墨子についてまとまった本を読んだことはなかったので、初めて全体像についての話が分かって、興味深かった。
義、兼愛、天、鬼神など、キーワードもたくさんあって、一度には消化仕切れないが、天を性(人間に内在するもの)とすることができずに、あくまで上から人間を規定するものとして捉えたところに限界があった、との指摘は興味深い。
儒家はむしろ人間の本性について語る。
古代中国の封建制に範を求め、義を語り、天を説く墨子は、他方でかなり堅固な教団を形成していくのだそうだ。
徳とか善性とかを中心に据える儒家とは人間の扱い方が違っているとも見える。
ただ、人間の本性とかが思想に染みこんだり人間からしみだしてくるとなると、ロジックとしてはもはや人間次第、みたいなことにもなるだろう。
墨子はそういう風にはならない。
また、法家思想とも異なる。
義と天、そんなに悪くないじゃない?と思う。
ただ、外部というか上からゴリゴリ天の理を「義」として押しつけられてばかりいては、教団も息苦しくなるんじゃないかと心配だ。

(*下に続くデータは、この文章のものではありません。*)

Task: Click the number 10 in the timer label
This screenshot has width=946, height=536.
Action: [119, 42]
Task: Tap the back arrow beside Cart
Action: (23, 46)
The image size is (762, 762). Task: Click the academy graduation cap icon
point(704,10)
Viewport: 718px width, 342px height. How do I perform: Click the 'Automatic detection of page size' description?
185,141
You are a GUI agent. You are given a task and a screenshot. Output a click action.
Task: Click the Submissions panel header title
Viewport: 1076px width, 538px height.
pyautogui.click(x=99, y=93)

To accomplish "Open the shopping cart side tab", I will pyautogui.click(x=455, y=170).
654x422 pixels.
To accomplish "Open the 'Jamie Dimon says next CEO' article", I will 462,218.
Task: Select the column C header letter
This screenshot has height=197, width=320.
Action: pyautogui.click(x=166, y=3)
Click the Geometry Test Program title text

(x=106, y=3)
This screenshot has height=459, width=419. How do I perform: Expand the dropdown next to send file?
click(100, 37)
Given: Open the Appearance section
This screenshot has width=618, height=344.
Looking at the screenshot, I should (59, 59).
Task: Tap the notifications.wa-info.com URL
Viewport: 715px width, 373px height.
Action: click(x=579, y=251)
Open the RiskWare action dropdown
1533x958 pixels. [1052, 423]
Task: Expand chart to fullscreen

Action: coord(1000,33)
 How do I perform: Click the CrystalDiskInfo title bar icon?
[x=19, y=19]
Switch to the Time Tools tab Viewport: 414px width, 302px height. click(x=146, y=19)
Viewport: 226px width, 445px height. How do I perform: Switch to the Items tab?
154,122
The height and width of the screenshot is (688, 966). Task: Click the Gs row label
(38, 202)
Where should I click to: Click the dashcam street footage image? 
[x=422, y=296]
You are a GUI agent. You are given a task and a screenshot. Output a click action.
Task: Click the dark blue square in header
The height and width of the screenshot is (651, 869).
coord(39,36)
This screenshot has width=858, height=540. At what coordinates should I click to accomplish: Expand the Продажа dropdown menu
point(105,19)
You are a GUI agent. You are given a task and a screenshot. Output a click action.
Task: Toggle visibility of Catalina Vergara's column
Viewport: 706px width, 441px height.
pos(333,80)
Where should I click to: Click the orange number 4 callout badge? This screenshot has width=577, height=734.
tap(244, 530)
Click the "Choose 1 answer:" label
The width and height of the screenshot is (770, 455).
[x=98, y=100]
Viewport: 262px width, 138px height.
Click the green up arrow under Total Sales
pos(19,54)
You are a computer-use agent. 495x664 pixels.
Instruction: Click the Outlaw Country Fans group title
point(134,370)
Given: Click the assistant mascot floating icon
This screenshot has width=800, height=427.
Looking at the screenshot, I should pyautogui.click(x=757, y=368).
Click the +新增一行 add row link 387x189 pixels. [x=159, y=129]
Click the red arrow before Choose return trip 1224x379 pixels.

法家思想の秦や、儒家の漢に潰されていった、との記述もなるほどね、と分かるような気はする。
戦国時代に存在感を示していた墨家が、忽然と時代からその姿を消してしまったわけだから。
墨子というテキスト自体は、あまり読んでいて楽しくないな、抄訳されている本を斜め読みしてそんな感想は持った。
兼愛とか非攻の考え、儒教の儀礼や葬送の儀式への反発など、要素としては今からみて分かりやすい。
ただ、正しさを外部の天とか義とかに設定してしまうと、こなれないというか、硬直していくよねえ。
それもまた、分かるような気もする。
墨子の思想を総合的に考えるのは難しそうだけれど、浅野さんの解説はけっこう分かりやすい。
ちょっと古代中国の思想を散策してみたくなった。